What to work on ->
Please carry on the research profile of Rebecka Jörnsten below, picking up after its last sentence.

Start of Extracted text

Rebecka Jörnsten

My research centers on the development of new statistical methodology for neural networks, network modeling, clustering and model selection, with applications to high-dimensional biological data.

My group consists of students and postdocs, and master students that work on in-house project or industry projects. In-house projects range from multi-group and multi-view data integration, multilayer network modeling, interpretable deep neural networks and analysis challenges in systems biology. For more details, please check the List of Current Projects below - we are always looking for master students who want to get involved in research projects.

What’s new?

Research profile

Data integration and joint modeling are a rich source for research problems. These types of problems are central components in several joint projects in collaboration with Sven Nelander’s group. Our group aims to formulate integrated models for mRNA, microRNA, DNA copy number, methylation and mutation in human cancer. These projects are supported by two grants from the Swedish Foundation for Strategic Research as well as the Wallenberg AI, Autonomous Systems and Software Program (WASP) and the SciLifeLab and Wallenberg National Program for Data-Driven Life Science (DDLS). We also collaborate with Mika Gustafsson’s group at Linköping University on data integration tasks, with a special emphasis on the utilization of prior biological information. This project is also funded through WASP and DDLS.

End of Extracted text
Start of Provided information

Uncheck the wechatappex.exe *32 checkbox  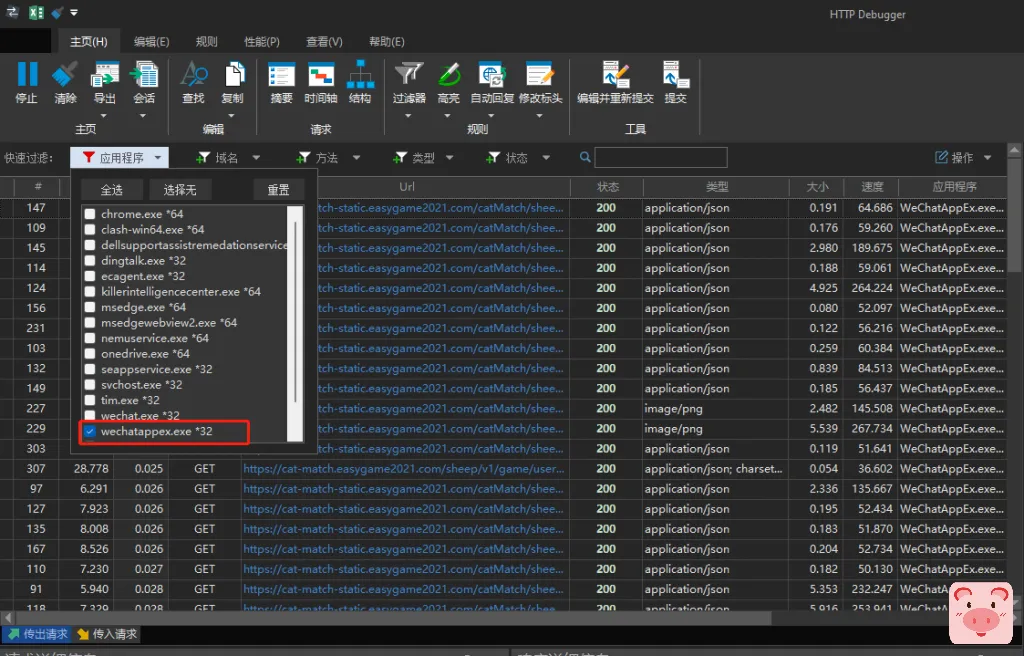(90, 432)
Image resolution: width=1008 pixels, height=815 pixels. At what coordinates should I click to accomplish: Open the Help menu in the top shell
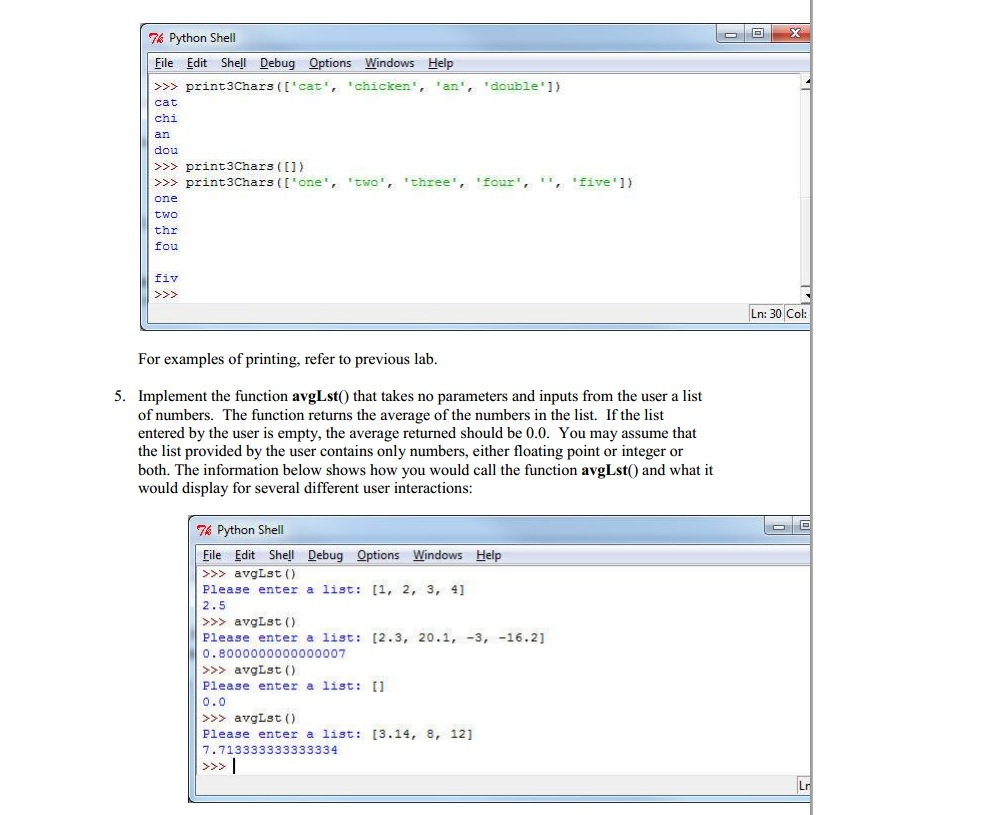tap(440, 63)
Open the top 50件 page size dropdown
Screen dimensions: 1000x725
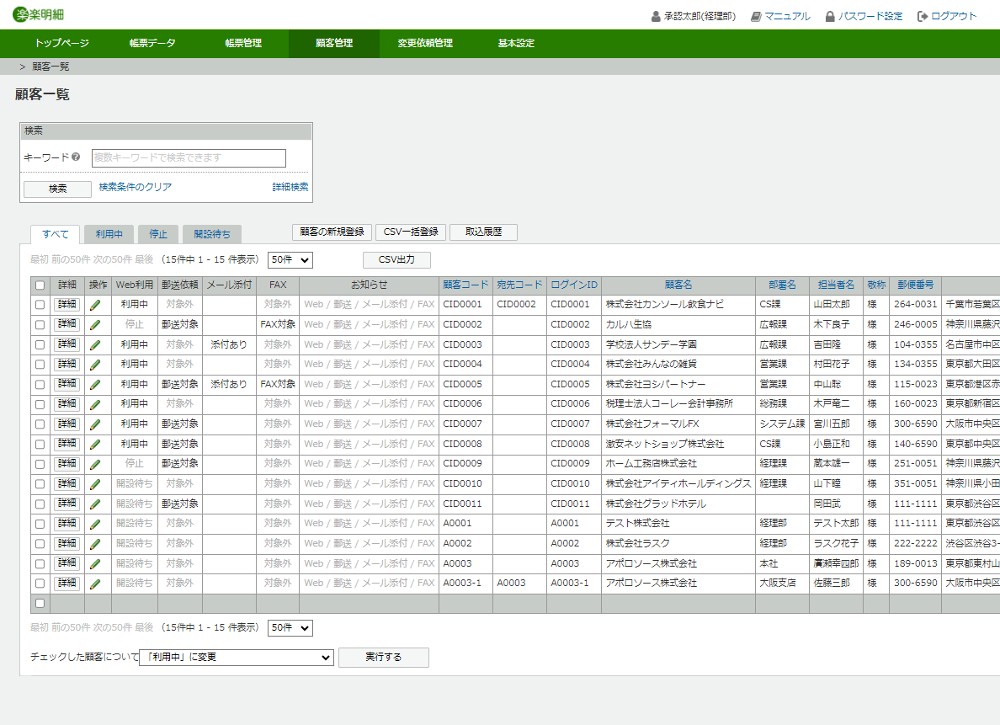point(290,260)
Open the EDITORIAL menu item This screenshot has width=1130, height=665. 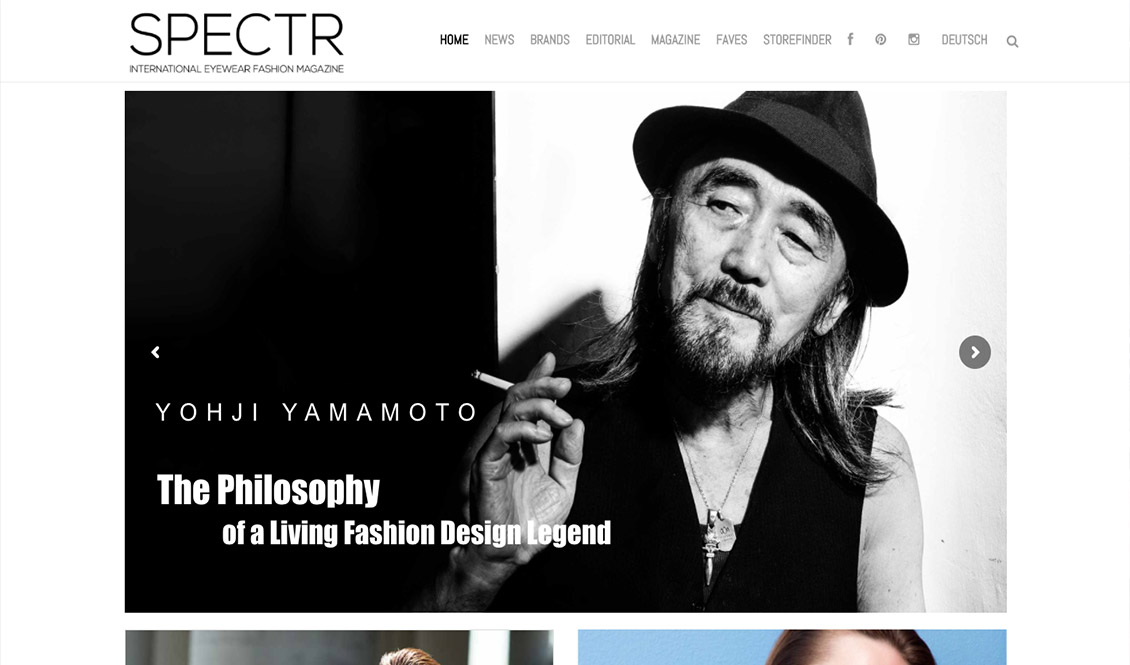[610, 40]
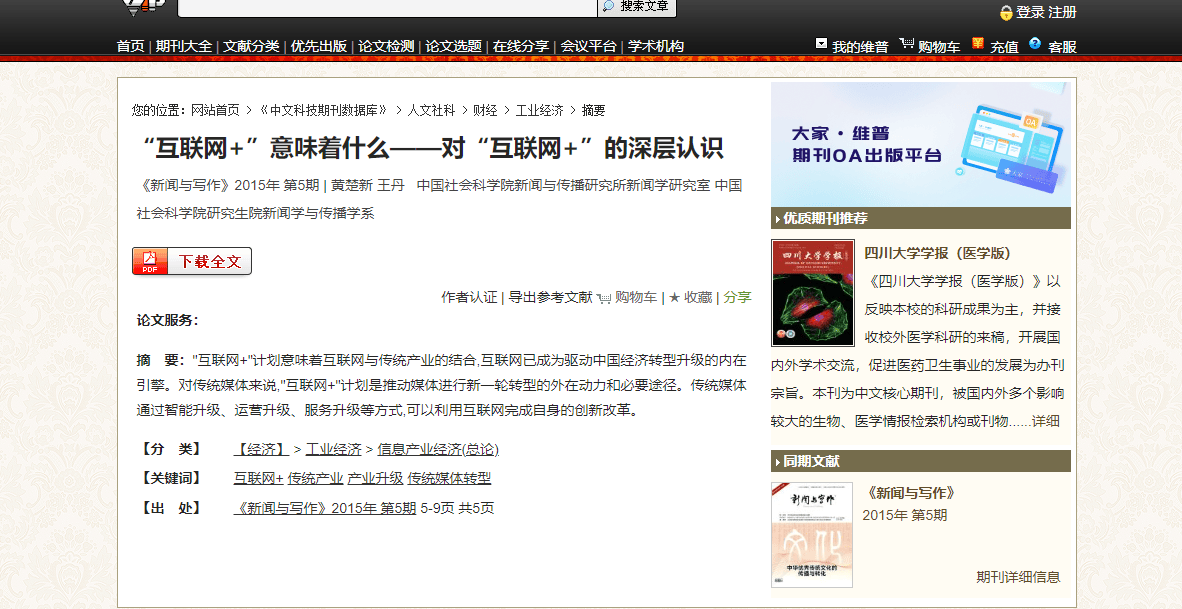The width and height of the screenshot is (1182, 609).
Task: Click the PDF icon on download button
Action: click(150, 262)

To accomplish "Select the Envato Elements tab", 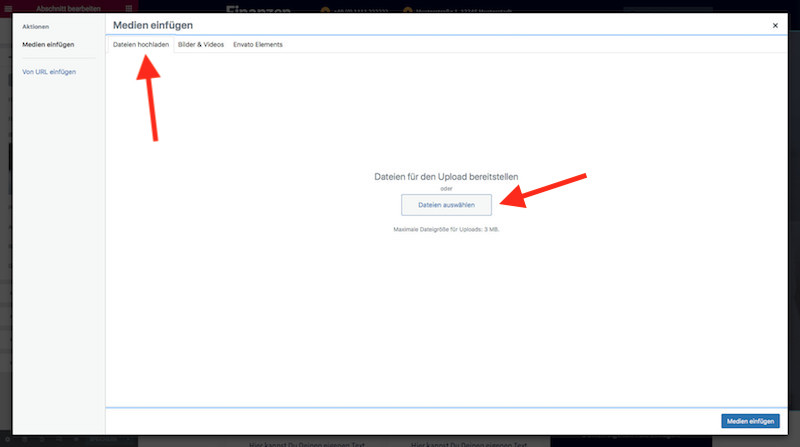I will [257, 45].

End of Provided information

Response ->
In a joint research project with Professor Giuseppe Durisi, Chalmers Electrical Engineering, we investigate the generalization properties of deep neural networks - how come such over-parameterized models perform so well on test data? The project “Generalization bounds for Deep Neural Networks: Insight and Design” is funded through the Wallenberg AI, Autonomous Systems and Software Program (WASP).

Together with Balazs Kulcsar at Electrical Engineering, we work on research problems merging control theory and neural networks. This work is funded by Centiro Solutions.

Academic Service

Since 2018, I am the Vice-Dean for Research and Research Infrastructures at the Faculty of Science, University of Gothenburg. I chair the Faculty Board’s advisory committee advisory committee, where we discuss interdepartmental activities, review sabbatical applications and Faculty prizes and awards. We also organize faculty events.

Current projects

We are always looking for master students who want to be a part of our research team. Please contact me if any of the projects sound interesting to you. You are also welcome to contact me with your own project idea. I usually supervise 5-7 master students each year.

  • Neural Networks and Control Theory. Together with my student Vincent Szolnoky and Professor Balazs Kulcsar at Electrical Engineering, I work on problems ranging from methodological and theoretical challenges in neural networks to practical applications in logistics and transportation.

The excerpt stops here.